* _YOUR INSTRUCTIONS_
Rewrite everything from the line containing "Viewport: 1444px width, 797px height." down to the last of the lines below, replacing "Show Legend" with "Display Legend" and leaving all else unchanged. Omit the pictures from your answer.

* _DATA LINES_
— begin —
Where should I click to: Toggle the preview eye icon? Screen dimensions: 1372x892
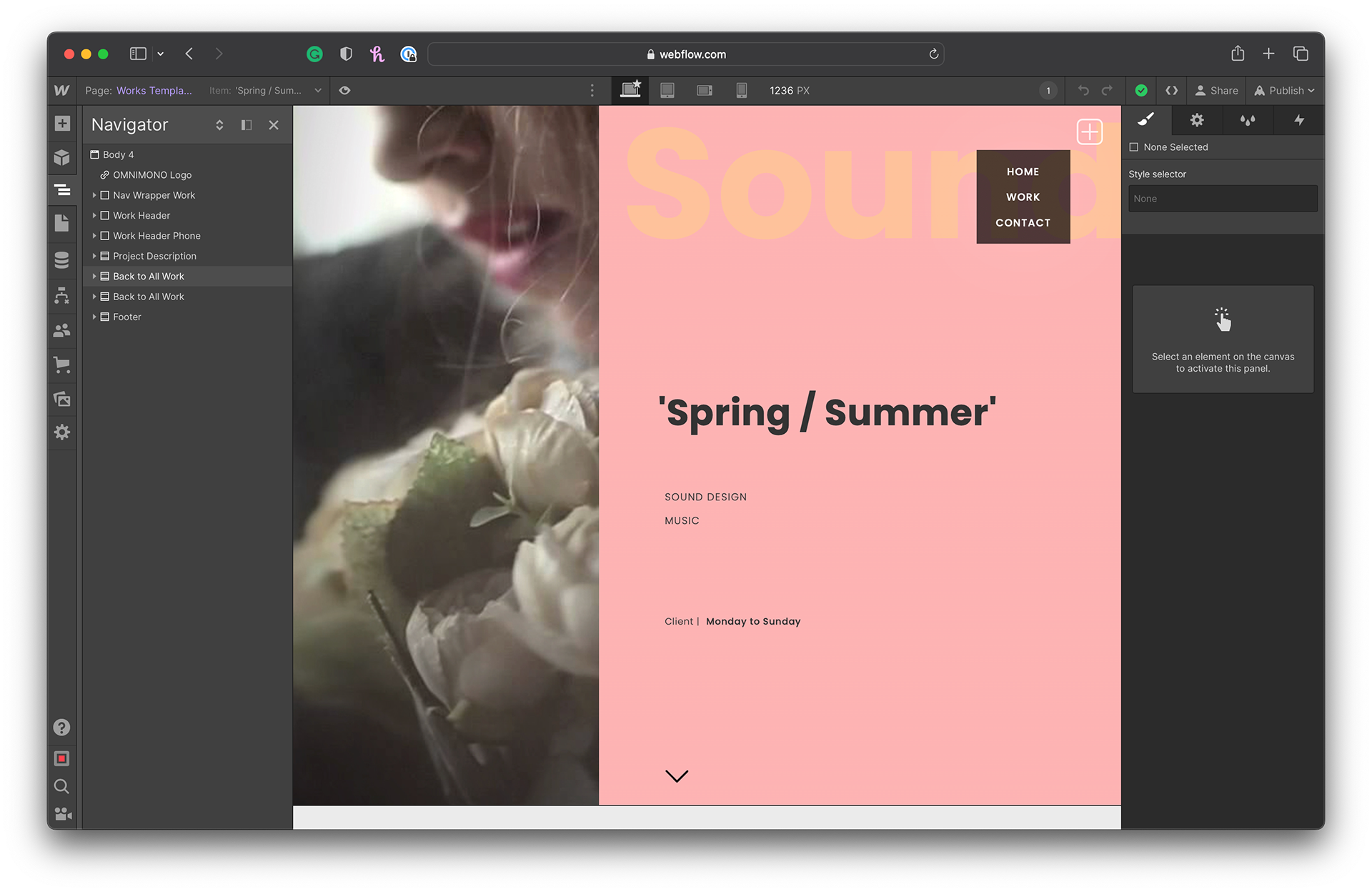344,91
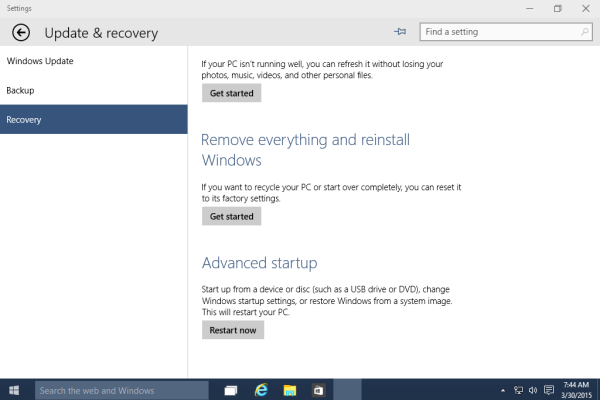
Task: Click Restart now under Advanced startup
Action: point(233,330)
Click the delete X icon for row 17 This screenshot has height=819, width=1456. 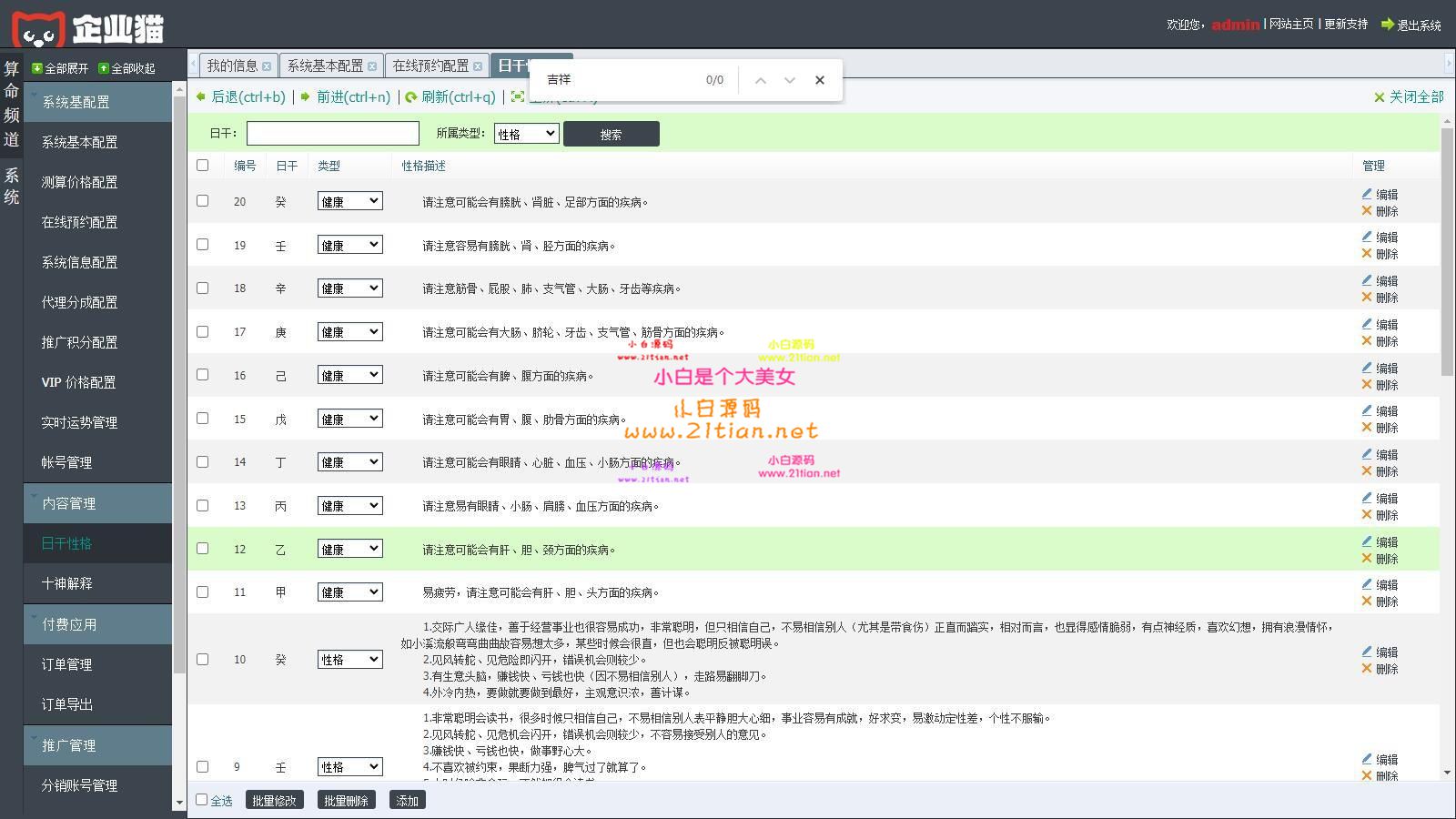pos(1366,341)
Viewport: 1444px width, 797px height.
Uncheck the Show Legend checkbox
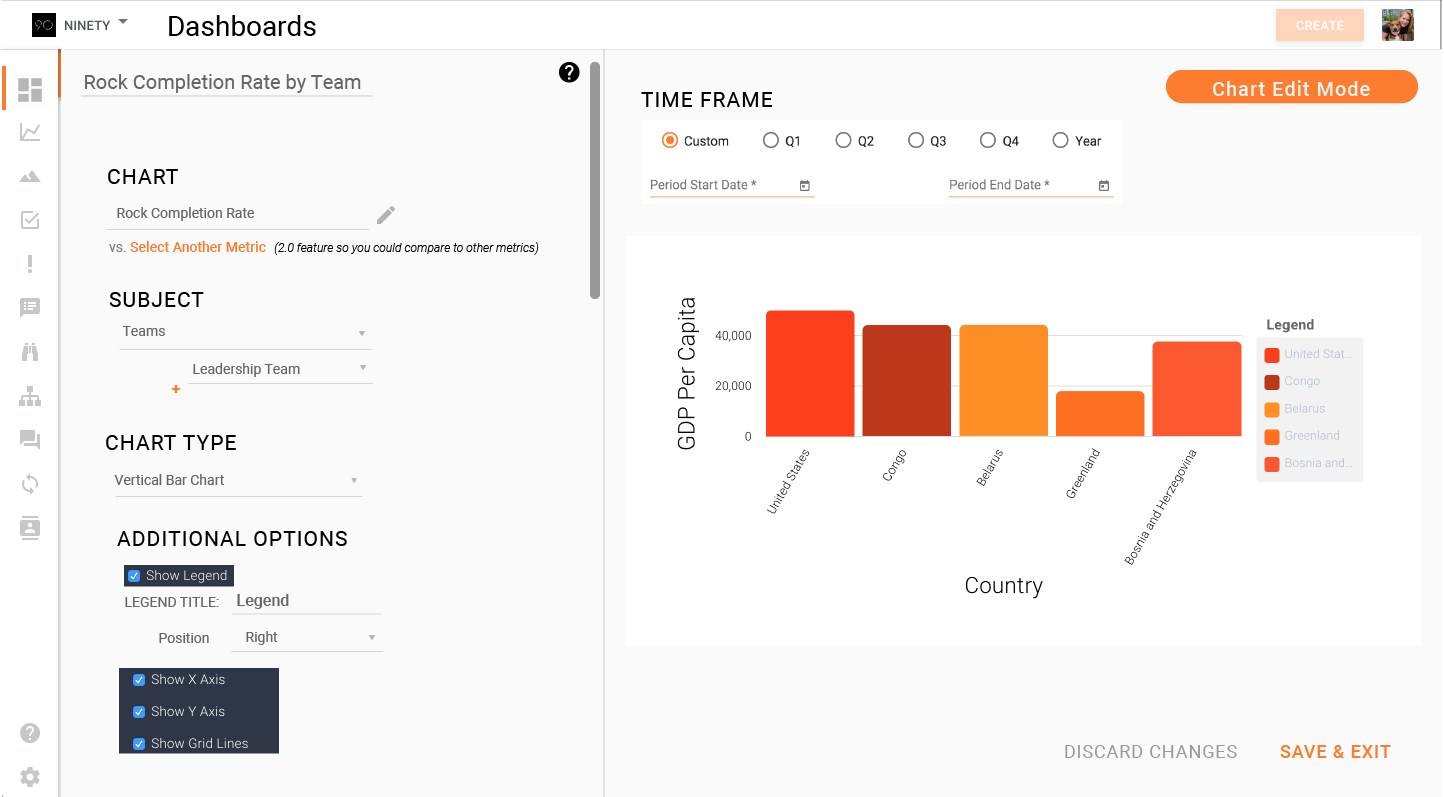(134, 576)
— end —
* _ANSWER_
Viewport: 1444px width, 797px height.
Uncheck the Display Legend checkbox
(134, 576)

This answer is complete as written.